Lo spettatore, fin dai primi istanti, viene lasciato a sé stesso, in quello stato di smarrimento dal quale la pellicola trae il suo fascino, e invitato a stazionare e perdersi nei vuoti di cui lo svolgimento del racconto è disseminato. Tale destino è condiviso dagli stessi personaggi di Tenet, che indagano continuamente sul proprio ruolo all’interno di un gioco contorto e sfilacciato ad opera della mente di Nolan che, con estrema consapevolezza della reputazione che il suo cinema si è guadagnato nell’ultimo decennio, espande le zone d’ombra e le incognite della narrazione.

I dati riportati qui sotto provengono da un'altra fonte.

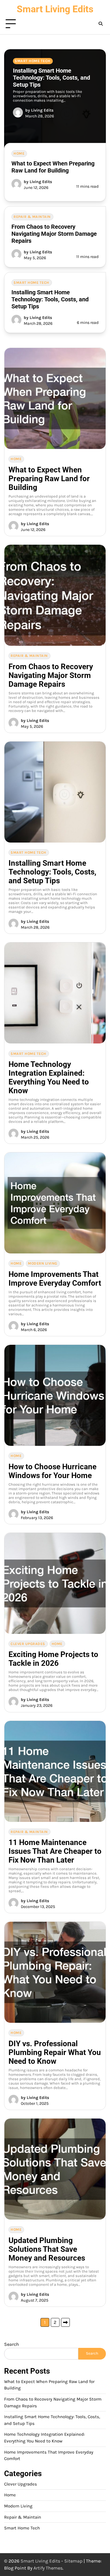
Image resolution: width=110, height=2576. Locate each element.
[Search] (100, 24)
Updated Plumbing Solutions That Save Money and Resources (47, 2249)
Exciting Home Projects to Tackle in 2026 (53, 1659)
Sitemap (73, 2561)
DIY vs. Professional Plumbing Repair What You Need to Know (55, 2052)
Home (18, 153)
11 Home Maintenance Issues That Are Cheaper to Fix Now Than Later (55, 1851)
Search (11, 2344)
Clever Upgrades (28, 1644)
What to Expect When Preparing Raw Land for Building (52, 167)
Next (65, 2322)
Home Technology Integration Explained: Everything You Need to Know (49, 1077)
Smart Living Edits (55, 9)
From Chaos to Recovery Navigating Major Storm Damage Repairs (54, 233)
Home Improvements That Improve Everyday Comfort (55, 1278)
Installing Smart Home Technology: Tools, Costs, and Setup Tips (51, 77)
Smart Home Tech (32, 61)
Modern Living (42, 1263)
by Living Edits (39, 110)
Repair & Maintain (32, 217)
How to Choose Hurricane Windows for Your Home (53, 1471)
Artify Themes (47, 2568)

Proprio questa estrema cognizione del proprio operato e della sua percezione verso il grande pubblico ha portato Nolan a creare un proprio doppio all’interno di Tenet, il misterioso Sator interpretato da Kenneth Branagh (il cui nome, oltre a richiamare l’iscrizione latina dell’omonimo Quadrato dal quale viene ripreso anche il titolo, significa, in senso figurato, padre e creatore).
Tenet si pone, quindi, come la sfida tra un personaggio privo di alcun nome (Washington) e colui che ha plasmato la realtà in cui si muove (Branagh) allo scopo di individuare chi dei due sia il reale protagonista del racconto, portando l’autore dietro a esso a chiedersi parallelamente se a muovere le fila di un prodotto audiovisivo sia il regista della suddetta opera o lo spettatore, chiamato inizialmente a smarrirsi nei meandri dell’intreccio, per poi prendere il controllo della materiale esperito e modificarlo in base alla propria interpretazione. Il risultato finale sembra proprio essere quella consapevolezza che Nolan, nel corso degli anni, sembra aver raggiunto e che in questa sua ultima opera palesa con orgoglio.